The British Cemetery of Lisbon was known formerly as the English Cemetery. Ever since the Reformation, English Protestants living in Lisbon had felt the need for their own burial ground. The Protestant British were regarded as heretics by the Catholic Portuguese and their graves, if visible, would have been desecrated. Before the Cemetery was established the practice was to bury British dead in wooden boxes, often those previously used for the importation of sugar, in beaches at low tide, on the south bank of the River Tagus or, perhaps, in unconsecrated land in remote areas. In 1654, with Portugal in the process of regaining its independence from Spain, a treaty was negotiated between the victor of the English Civil War, Oliver Cromwell, and King João IV. British merchants campaigned with their government for land to bury their dead to be conceded under this treaty. As a result, the British undertook to respect the religion of Portugal and the British in the Lisbon area were permitted to have a plot of land for burials.

* * * * * * *

### BRIEF A:
Answer these questions using the passage on the British Cemetery of Lisbon, marking each answer with the same numeral.
(i) By what name was the cemetery formerly known?
(ii) What kind of container was often used to bury British dead before the cemetery existed?
(iii) In what year was the treaty negotiated, and between whom?
### BRIEF B:
Resume the passage on the British Cemetery of Lisbon right after its final sentence.
The data that follows plays no part in answering anything here.

### DATASET EXCERPT:
* * * * * * *

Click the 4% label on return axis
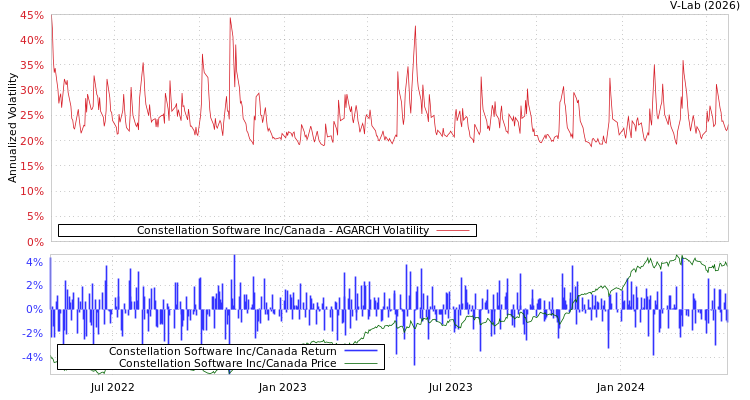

* * * * * * *

### WRITTEN ANSWER A:
(i) The English Cemetery.
(ii) Wooden boxes, often ones previously used for importing sugar.
(iii) 1654, between Oliver Cromwell and King João IV.

### WRITTEN ANSWER B:
As a result of opposition from the Jesuits and the Portuguese Inquisition, nothing happened to establish a cemetery until 1717, when the British Consul, W. Poyntz, was able to report to London that he had obtained a perpetual lease on suitable land under the system of Emphyteusis. The merchants who constituted the so-called British Factory had come to play a vital role in the Portuguese economy and then felt able to insist that the treaty be implemented. The Dutch in Lisbon acquired an adjacent plot in 1723 and the two nationalities joined to expand the area between 1729 and 1734. The first gravestone is that of Francis La Roche, from February 1724, although British Factory records suggest a burial in 1721, without specifying where it took place. It appears that the Dutch and British burial grounds were treated as one cemetery. There is no evidence today that the Dutch were buried in one area and the British in another.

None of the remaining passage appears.